ABOUT THIS EXERCISE: Set down, please, exactly the lines below that run from the line with "Instruction: Click the" to the line with "The height and width of the screenshot is (1199, 1920).", both lines included.

=== RECORDS ===

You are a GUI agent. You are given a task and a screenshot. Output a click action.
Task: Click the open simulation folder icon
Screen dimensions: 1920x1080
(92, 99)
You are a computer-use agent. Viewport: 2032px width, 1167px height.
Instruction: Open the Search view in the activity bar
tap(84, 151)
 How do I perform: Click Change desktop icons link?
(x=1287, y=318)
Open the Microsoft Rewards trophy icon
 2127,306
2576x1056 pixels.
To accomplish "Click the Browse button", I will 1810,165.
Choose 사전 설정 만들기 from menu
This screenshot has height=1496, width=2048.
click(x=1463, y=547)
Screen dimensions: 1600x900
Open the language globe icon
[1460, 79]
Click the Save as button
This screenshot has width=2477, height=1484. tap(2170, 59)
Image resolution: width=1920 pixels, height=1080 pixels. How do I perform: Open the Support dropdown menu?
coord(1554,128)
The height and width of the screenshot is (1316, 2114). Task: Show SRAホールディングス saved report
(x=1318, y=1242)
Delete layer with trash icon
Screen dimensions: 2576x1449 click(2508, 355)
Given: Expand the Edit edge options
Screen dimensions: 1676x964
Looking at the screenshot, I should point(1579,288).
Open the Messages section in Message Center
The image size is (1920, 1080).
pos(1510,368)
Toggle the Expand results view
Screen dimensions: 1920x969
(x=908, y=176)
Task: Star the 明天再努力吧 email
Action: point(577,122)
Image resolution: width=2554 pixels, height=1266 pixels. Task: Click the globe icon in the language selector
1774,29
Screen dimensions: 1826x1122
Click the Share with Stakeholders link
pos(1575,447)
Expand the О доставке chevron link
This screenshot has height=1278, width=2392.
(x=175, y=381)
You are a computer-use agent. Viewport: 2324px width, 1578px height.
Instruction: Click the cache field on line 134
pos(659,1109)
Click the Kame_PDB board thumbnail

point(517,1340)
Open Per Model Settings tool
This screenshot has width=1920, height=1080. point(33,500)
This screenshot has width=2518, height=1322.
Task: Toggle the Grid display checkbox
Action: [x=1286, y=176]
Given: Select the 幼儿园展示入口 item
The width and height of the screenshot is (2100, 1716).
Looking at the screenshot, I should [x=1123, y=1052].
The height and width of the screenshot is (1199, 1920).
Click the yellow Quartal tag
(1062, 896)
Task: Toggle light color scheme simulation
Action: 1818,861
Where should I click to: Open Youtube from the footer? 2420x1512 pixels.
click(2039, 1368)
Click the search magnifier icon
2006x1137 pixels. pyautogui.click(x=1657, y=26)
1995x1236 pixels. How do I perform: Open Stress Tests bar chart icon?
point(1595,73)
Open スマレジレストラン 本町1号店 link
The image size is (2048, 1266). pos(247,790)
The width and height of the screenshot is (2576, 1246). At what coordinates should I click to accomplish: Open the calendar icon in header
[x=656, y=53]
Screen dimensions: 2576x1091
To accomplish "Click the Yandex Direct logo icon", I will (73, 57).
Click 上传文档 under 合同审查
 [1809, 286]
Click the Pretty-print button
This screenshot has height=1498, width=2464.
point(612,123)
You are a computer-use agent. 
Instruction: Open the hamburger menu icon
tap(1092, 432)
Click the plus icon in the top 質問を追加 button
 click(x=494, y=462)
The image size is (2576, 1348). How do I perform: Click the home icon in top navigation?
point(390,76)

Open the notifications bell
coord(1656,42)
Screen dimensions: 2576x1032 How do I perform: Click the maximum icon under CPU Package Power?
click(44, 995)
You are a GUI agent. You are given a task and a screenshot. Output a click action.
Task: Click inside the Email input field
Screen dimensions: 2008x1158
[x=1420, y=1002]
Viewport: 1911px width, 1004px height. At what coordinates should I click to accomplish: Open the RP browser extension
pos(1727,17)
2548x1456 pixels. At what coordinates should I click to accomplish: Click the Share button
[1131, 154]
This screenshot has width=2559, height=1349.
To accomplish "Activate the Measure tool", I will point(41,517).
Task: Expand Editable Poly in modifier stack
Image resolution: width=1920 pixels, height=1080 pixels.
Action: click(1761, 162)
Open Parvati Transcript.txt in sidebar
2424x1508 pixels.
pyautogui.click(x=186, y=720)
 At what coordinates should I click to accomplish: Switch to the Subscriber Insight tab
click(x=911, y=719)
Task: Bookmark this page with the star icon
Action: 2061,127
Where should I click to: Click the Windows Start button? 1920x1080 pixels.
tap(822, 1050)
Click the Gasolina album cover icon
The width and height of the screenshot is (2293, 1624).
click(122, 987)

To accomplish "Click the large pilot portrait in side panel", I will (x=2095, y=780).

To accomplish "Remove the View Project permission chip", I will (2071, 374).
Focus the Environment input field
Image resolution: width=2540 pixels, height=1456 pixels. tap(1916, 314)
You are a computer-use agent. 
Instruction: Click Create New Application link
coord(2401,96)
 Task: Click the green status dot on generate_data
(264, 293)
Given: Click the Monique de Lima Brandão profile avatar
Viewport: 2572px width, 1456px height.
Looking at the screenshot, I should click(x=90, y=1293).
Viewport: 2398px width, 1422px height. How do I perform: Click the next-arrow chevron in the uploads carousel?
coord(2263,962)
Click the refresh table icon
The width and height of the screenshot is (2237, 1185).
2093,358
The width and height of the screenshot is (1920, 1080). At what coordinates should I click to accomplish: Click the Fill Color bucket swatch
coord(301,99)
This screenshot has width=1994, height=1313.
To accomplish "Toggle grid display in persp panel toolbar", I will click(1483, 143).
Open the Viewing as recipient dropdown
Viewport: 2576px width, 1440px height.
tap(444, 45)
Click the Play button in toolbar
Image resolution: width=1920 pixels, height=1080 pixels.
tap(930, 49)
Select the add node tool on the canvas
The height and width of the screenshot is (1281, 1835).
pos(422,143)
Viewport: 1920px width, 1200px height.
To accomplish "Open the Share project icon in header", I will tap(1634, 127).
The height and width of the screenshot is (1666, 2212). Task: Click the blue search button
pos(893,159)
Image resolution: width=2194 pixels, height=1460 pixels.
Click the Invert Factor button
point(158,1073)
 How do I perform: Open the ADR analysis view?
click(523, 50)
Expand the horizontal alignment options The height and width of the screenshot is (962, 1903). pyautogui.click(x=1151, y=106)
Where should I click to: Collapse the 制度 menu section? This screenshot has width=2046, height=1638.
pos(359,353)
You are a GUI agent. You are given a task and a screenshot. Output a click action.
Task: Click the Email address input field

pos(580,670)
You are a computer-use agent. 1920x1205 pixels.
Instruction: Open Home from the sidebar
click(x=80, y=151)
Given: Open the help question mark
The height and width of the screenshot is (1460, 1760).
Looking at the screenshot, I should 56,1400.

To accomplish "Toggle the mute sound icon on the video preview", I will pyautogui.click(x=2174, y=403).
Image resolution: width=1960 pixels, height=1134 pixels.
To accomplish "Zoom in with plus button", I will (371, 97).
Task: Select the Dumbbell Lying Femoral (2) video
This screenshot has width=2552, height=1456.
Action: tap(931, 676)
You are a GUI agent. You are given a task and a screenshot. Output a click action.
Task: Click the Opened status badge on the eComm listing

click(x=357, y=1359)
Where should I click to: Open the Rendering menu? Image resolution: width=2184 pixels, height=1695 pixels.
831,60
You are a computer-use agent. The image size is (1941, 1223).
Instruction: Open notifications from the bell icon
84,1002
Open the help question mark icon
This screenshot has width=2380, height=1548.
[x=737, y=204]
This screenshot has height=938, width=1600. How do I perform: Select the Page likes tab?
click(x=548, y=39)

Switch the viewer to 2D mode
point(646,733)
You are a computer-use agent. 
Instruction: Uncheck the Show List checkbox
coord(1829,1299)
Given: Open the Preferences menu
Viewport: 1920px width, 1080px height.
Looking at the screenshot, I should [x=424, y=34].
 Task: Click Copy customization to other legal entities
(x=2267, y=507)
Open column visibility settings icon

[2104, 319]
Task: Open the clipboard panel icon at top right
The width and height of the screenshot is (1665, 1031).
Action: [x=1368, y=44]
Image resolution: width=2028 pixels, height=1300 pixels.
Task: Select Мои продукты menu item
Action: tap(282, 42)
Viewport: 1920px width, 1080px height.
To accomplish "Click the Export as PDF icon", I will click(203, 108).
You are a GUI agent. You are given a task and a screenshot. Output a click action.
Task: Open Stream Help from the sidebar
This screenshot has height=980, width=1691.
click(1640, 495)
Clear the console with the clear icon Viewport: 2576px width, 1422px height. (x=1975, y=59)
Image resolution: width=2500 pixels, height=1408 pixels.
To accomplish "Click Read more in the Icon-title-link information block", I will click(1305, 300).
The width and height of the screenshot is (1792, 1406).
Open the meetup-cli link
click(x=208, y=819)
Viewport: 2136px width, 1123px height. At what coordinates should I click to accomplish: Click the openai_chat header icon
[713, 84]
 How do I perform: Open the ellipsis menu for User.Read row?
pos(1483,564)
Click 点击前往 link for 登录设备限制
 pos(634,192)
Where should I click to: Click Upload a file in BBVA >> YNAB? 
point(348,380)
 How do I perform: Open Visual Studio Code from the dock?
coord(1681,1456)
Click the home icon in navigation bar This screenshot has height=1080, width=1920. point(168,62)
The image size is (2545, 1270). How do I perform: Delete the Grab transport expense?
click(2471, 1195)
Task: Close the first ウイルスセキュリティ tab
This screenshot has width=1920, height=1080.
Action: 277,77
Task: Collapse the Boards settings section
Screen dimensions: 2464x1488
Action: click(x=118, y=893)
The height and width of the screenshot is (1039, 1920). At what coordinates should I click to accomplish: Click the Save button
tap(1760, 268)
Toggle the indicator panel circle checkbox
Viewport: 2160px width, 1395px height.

===

ANSWER BOX:
Instruction: Click the cache field on line 134
pos(659,1109)
Click the Kame_PDB board thumbnail

point(517,1340)
Open Per Model Settings tool
This screenshot has width=1920, height=1080. point(33,500)
This screenshot has width=2518, height=1322.
Task: Toggle the Grid display checkbox
Action: [x=1286, y=176]
Given: Select the 幼儿园展示入口 item
The width and height of the screenshot is (2100, 1716).
Looking at the screenshot, I should [x=1123, y=1052].
The height and width of the screenshot is (1199, 1920).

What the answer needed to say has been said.